In the text on the functions of the Public Health Service, which groups are given as examples of groups with special problems?

TEXT UNDER STUDY |
==================================================

Our aim has been to design a Public Health Service that can attract and retain the kind of competence our responsibilities require, and that will make the fullest use of the resources we have. We intend to shape an agency that will deliver its full measure of the Federal responsibility for the health of the American people.

FUNCTION OF PUBLIC HEALTH SERVICE

This work is nearing completion. I believe that we can polarize our activities around specific functions, aimed at the basic health goals of the Nation:

The delivery of the best in health care to the American people;
The development of manpower necessary for this task;
The further advance and maturation of biomedical research;
The assurance of an environment free from significant threats
to health;

The most productive possible service to groups with special problems our children, the aged, the mentally ill are examples; The fullest possible application of existing knowledge to control, prevent or eradicate disease;

The sharing of American knowledge and skills so that nations around the world can raise their levels of health.

==================================================

STUDY MATERIAL |
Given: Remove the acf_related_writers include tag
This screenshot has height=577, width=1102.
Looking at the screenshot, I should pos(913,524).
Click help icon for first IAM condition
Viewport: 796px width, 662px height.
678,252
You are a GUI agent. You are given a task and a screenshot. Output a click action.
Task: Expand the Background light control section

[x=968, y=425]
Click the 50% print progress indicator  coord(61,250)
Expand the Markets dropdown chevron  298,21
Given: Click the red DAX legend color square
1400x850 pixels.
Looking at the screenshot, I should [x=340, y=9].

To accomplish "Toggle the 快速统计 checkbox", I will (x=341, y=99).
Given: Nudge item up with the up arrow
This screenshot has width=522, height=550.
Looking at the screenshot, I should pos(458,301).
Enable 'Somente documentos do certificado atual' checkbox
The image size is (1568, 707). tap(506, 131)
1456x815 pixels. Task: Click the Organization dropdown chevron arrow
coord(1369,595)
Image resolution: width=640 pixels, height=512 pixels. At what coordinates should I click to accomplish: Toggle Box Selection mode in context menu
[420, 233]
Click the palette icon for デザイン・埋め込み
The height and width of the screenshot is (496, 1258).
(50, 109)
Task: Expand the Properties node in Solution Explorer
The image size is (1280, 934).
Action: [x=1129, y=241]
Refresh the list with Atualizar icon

==================================================

RESULT FOR THIS EXERCISE | Children, the aged, and the mentally ill.